(Saved entries)
[Start of section]
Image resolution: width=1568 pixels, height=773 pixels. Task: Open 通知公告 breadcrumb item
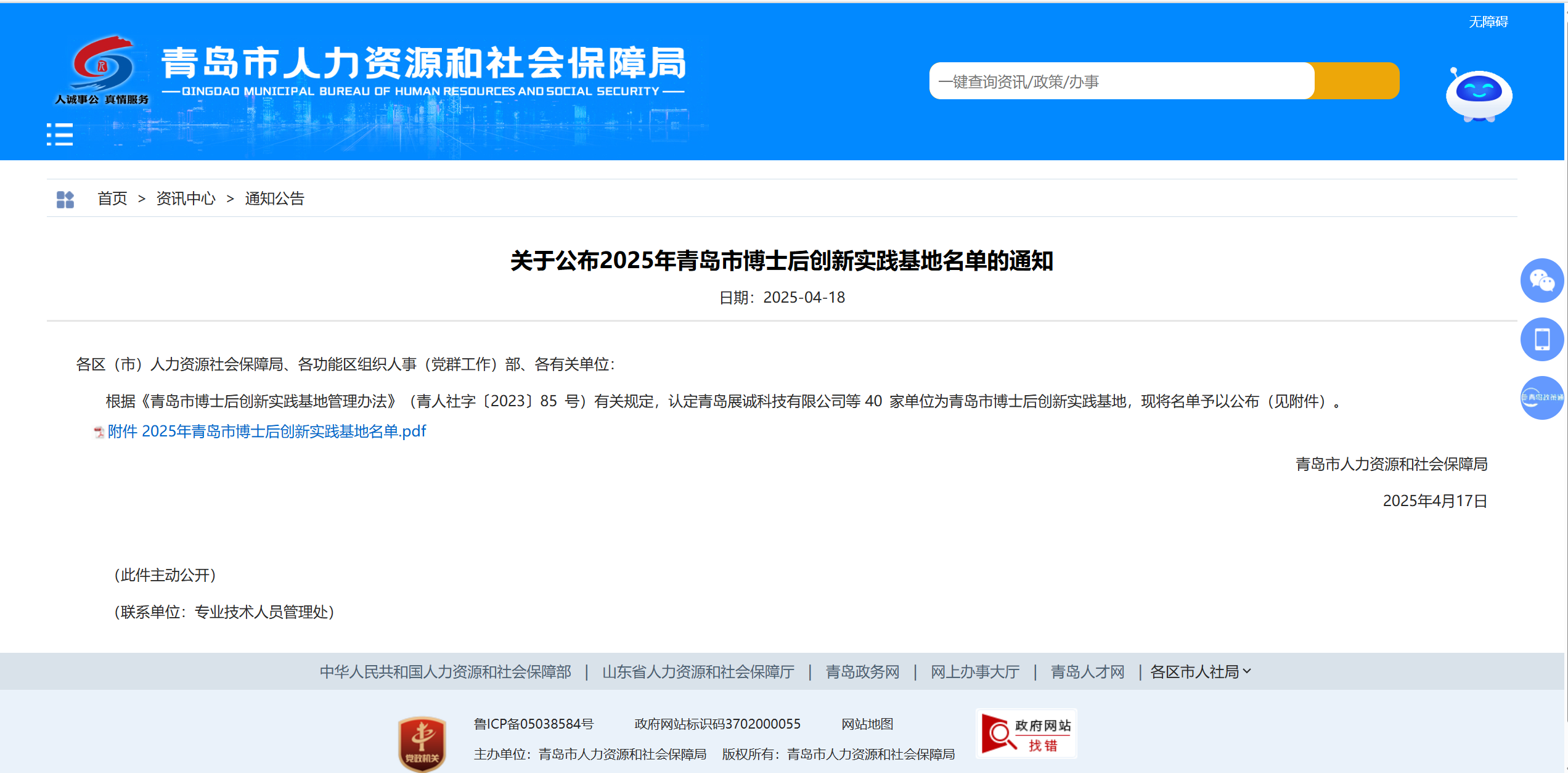click(x=274, y=198)
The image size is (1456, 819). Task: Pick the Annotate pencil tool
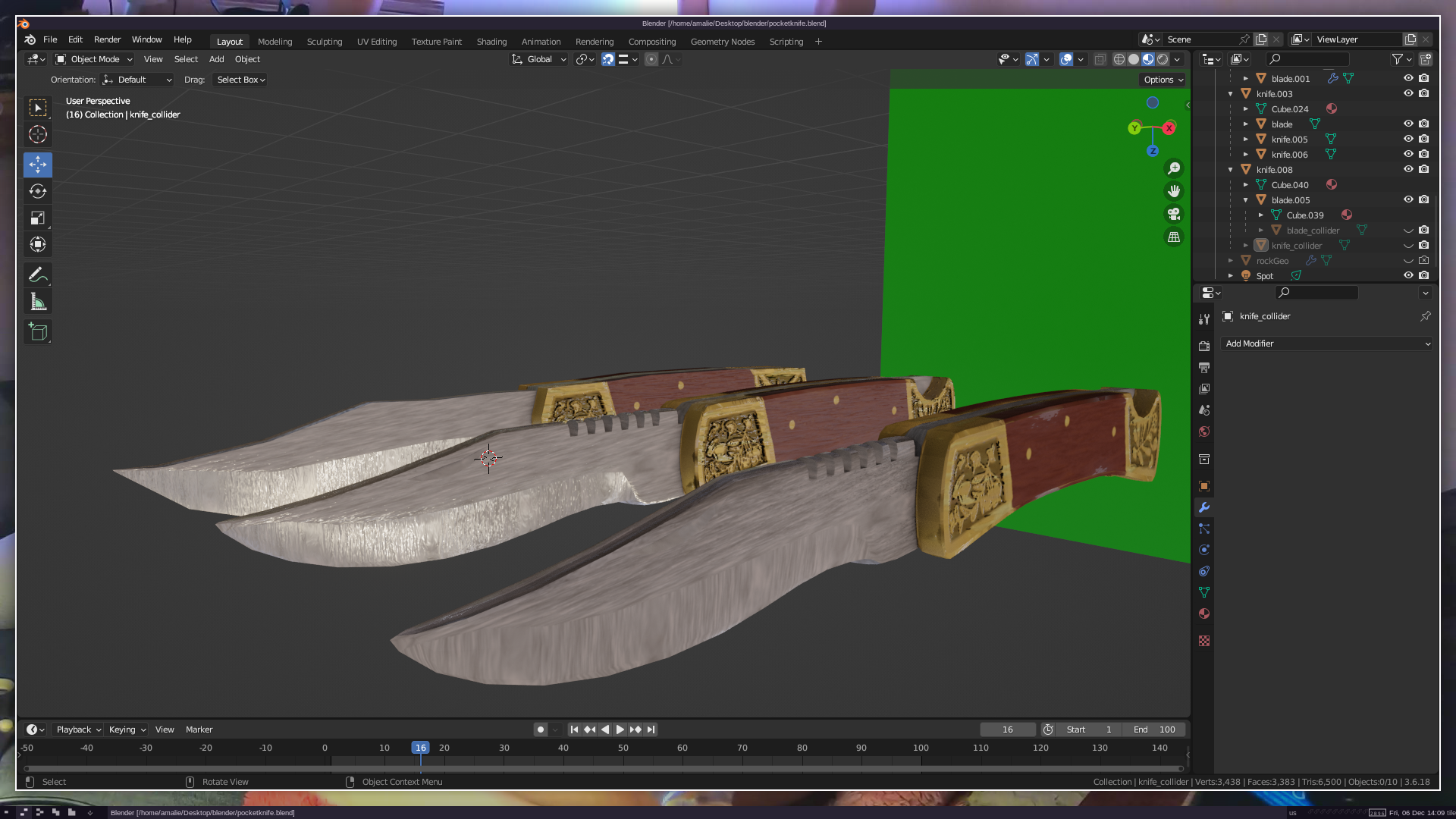(x=38, y=275)
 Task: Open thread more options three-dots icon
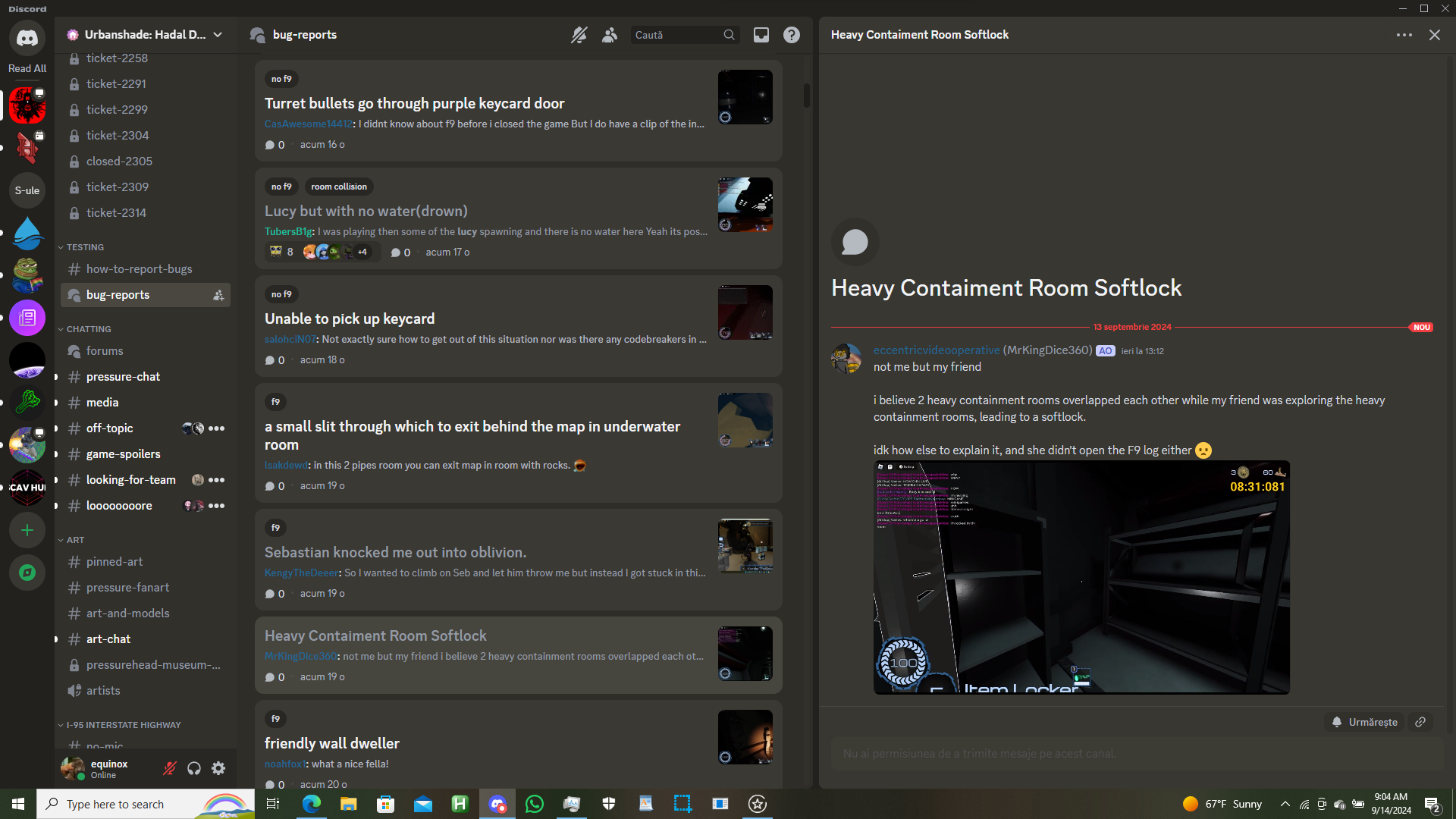pos(1404,35)
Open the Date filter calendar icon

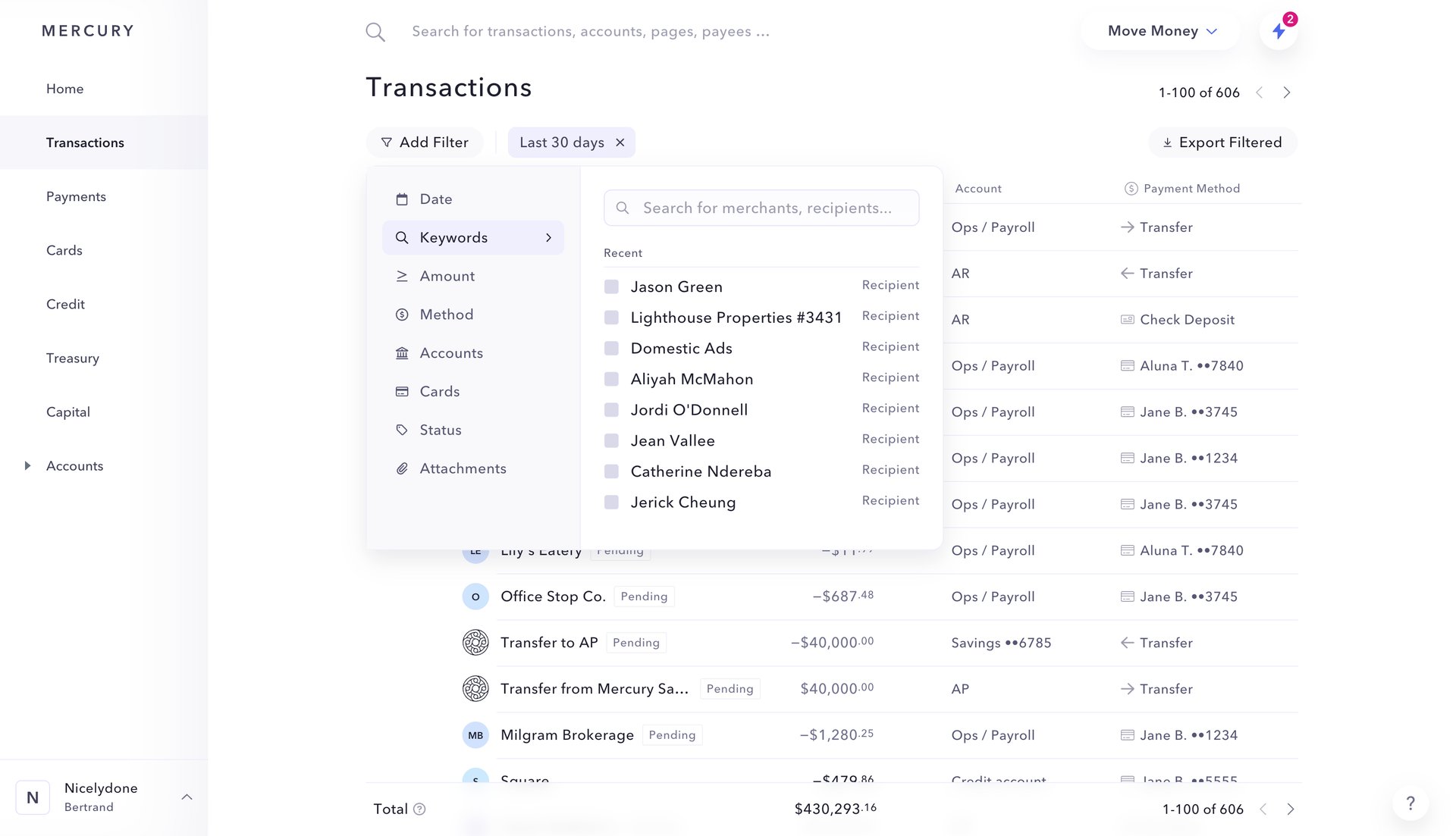(x=403, y=199)
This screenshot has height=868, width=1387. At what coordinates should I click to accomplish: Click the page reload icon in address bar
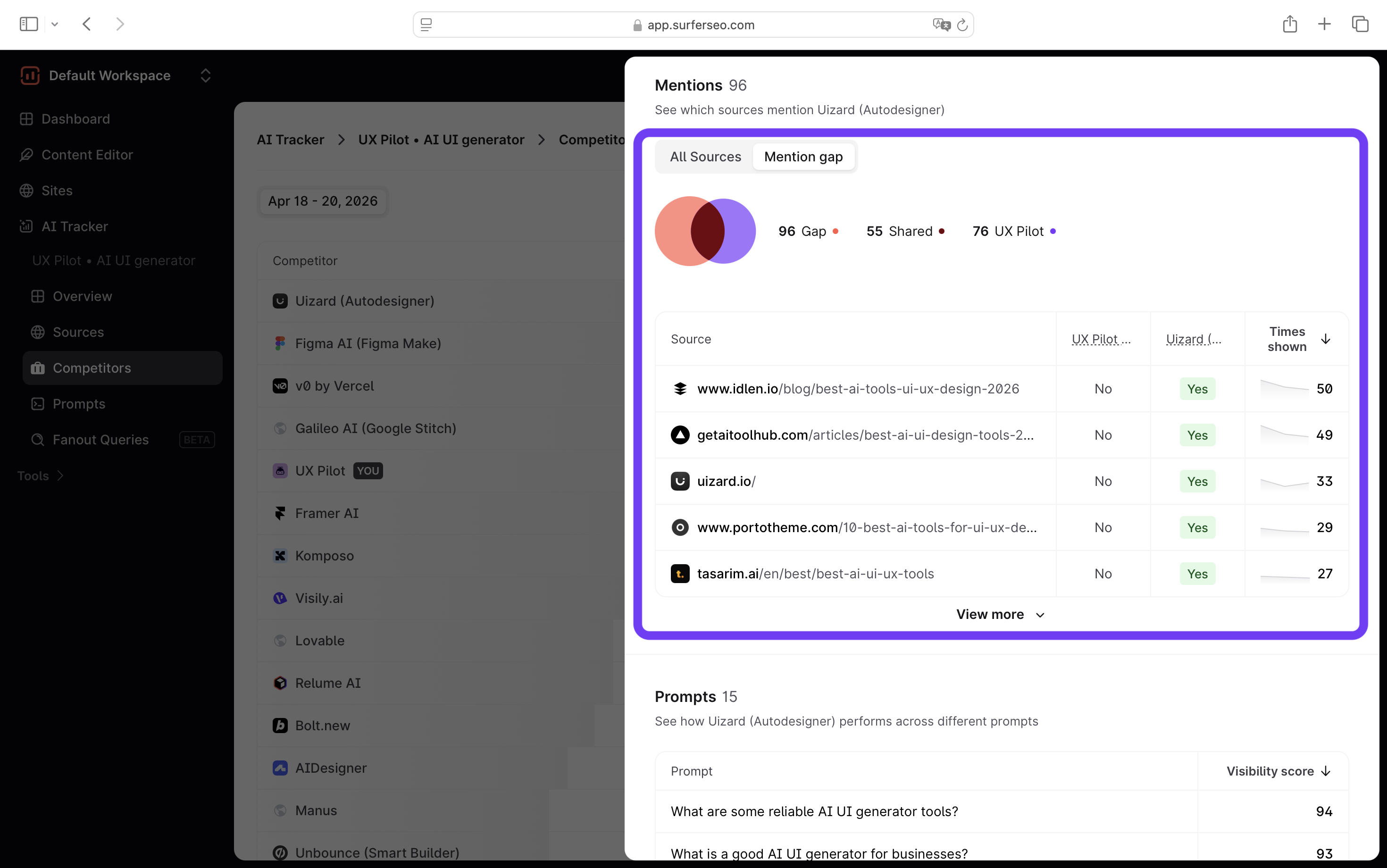pos(963,25)
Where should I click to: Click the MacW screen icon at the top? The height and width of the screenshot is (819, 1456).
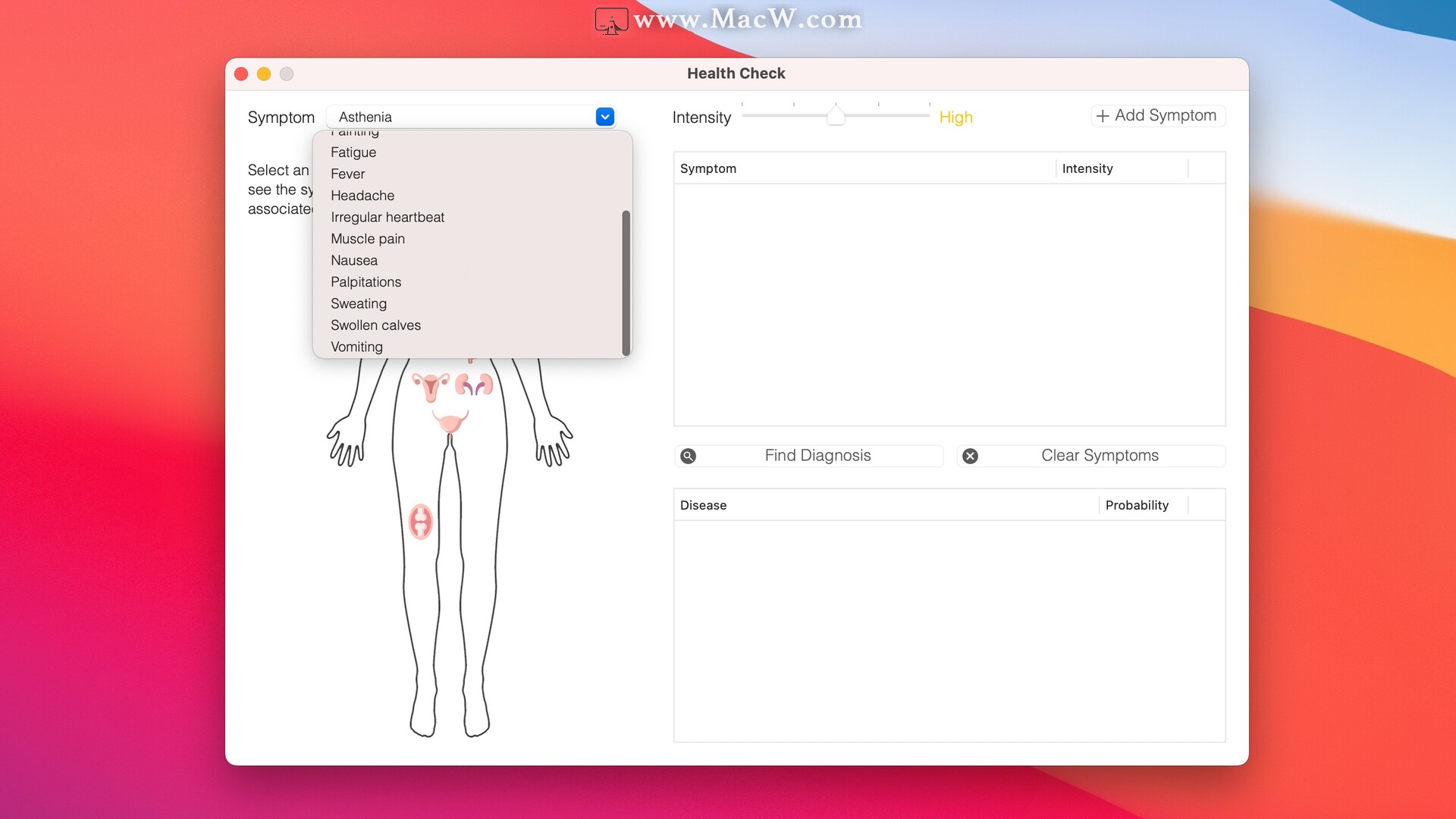tap(611, 20)
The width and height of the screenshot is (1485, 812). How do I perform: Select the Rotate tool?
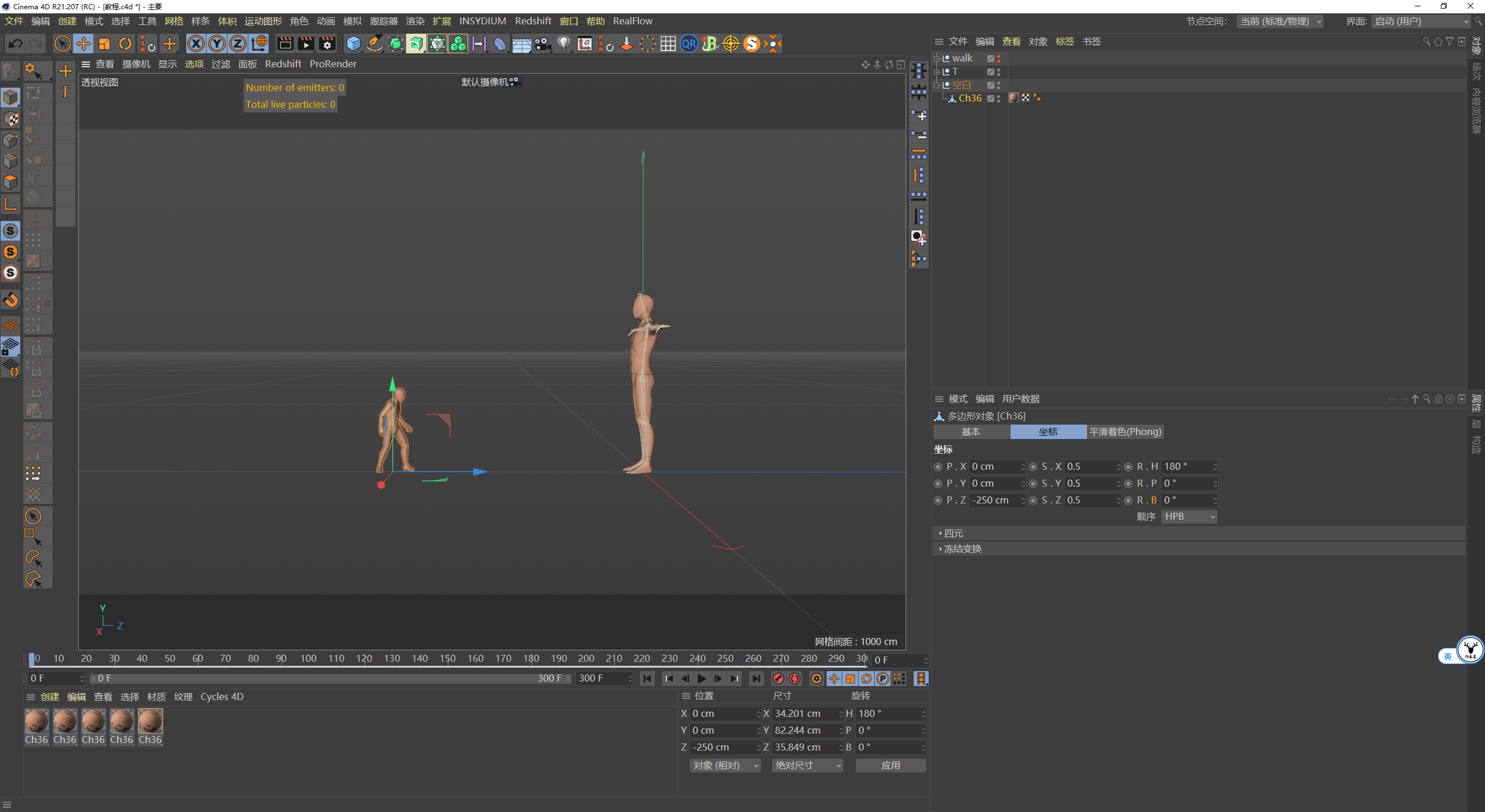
[End of section]
**Exercise objective**
Pictures are to be dropped, and every record is to be copied exactly.

**Exercise answer**
Image resolution: width=1568 pixels, height=773 pixels. Task: Open 通知公告 breadcrumb item
click(x=274, y=198)
The image size is (1456, 819). Task: Pick the Annotate pencil tool
(x=38, y=275)
 Task: Open thread more options three-dots icon
pos(1404,35)
Open the Date filter calendar icon

(x=403, y=199)
This screenshot has height=868, width=1387. At what coordinates should I click to accomplish: Click the page reload icon in address bar
pos(963,25)
Where should I click to: Click the MacW screen icon at the top? The height and width of the screenshot is (819, 1456).
tap(611, 20)
The width and height of the screenshot is (1485, 812). How do I perform: Select the Rotate tool?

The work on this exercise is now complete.